Each code consists of a series of numerals indicating a different medical procedure or service. The coding is intricate and relays specific information about various services and procedures. Up to thirteen different numbers are used to indicate a simple influenza vaccine depending on the kind of vaccine and how the healthcare provider administers it to the patient.
The code allows all individuals working in the community to exchange accurate information about services provided to patients. The AMA made the current changes in response to input provided by professionals in the healthcare community. The most recent changes to this code address recent scientific and technological advancements in the medical field and implemented in clinical practice.
The CPT code is divided into three specific categories. There are six sections in Category I. They are Evaluation and Management, Anesthesia, Surgery, Radiology, Pathology and Laboratory, and Medicine. Category II addresses Performance Measurement while Category II reflects Emerging Technology.
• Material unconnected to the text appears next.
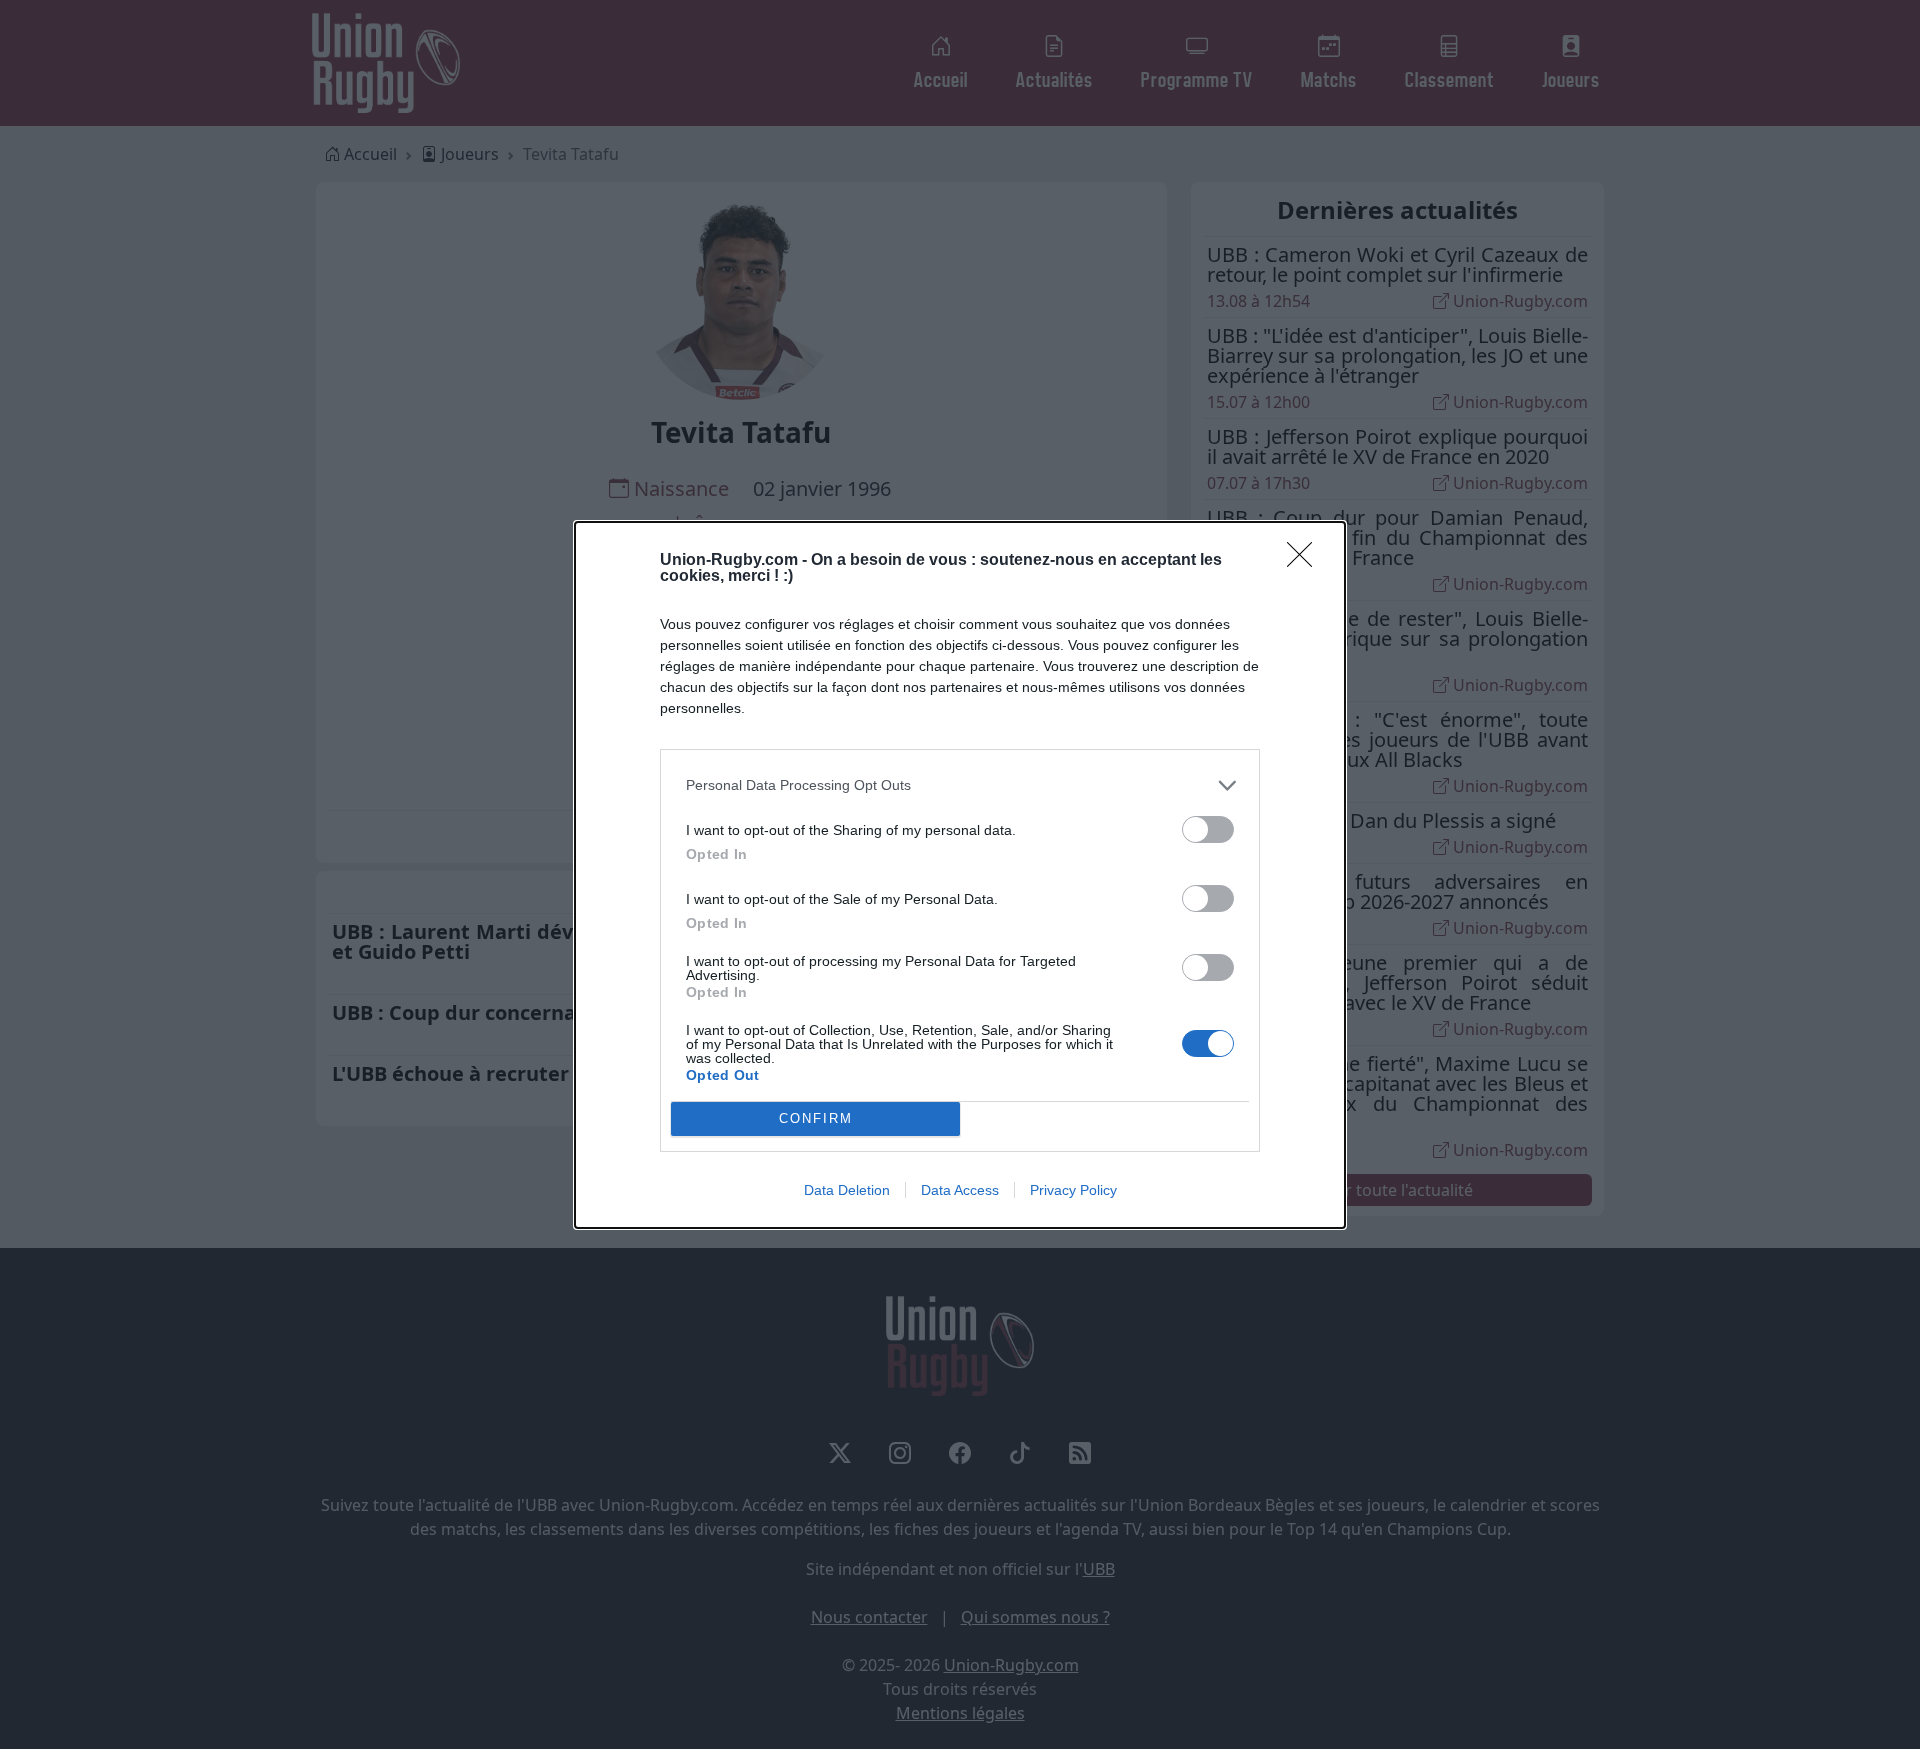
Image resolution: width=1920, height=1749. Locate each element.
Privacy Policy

Nearly 25 percent of the changes set to go into effect in 2014 came about in response to a two-year effort to recognize major advancements in endoscopic techniques, devices, and technology in the area of gastroenterology. Gastrointestinal services have vastly improved in recent years. Companies in this field have worked hard to develop new imaging technologies, powerful optical magnification and miniaturization of diagnostic tools.
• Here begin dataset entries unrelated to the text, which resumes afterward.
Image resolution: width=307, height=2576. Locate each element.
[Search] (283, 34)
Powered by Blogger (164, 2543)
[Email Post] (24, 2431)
These changes are associated with upper gastrointestinal services. They deal with the newest endoscopic procedures medical professionals use to detect digestive disorders, including cancer. Changes to the code set for lower gastrointestinal services are expected to be ready for implementation in 2015.
Advancements in medical technology required additional changes. These include numerous new and revised codes for a variety of procedures. Changes were made for vascular embolization and cardiology procedures, breast imaging and biopsies as well as catheter drainage guided by multi-system imaging techniques.
Enhancements to diagnostic codes broaden the scope of molecular pathology services. The AMA has added 316 molecular tests to the list. These include tests for germlines, detection of genes and somatic disorders.
Medical facilities can purchase and download the new code list and descriptors. The files are ready for direct input into existing billing and claims software. The package includes official coding guidelines and descriptors for physicians and patients.
Members of the healthcare industry must stay in compliance with reporting. This means they are required by law to update their software on an annual basis. The AMA revealed the number of changes in late July 2013 but the specifics were under embargo until early September. The CPT Codes 2014 officially go into effect on January 1, 2014.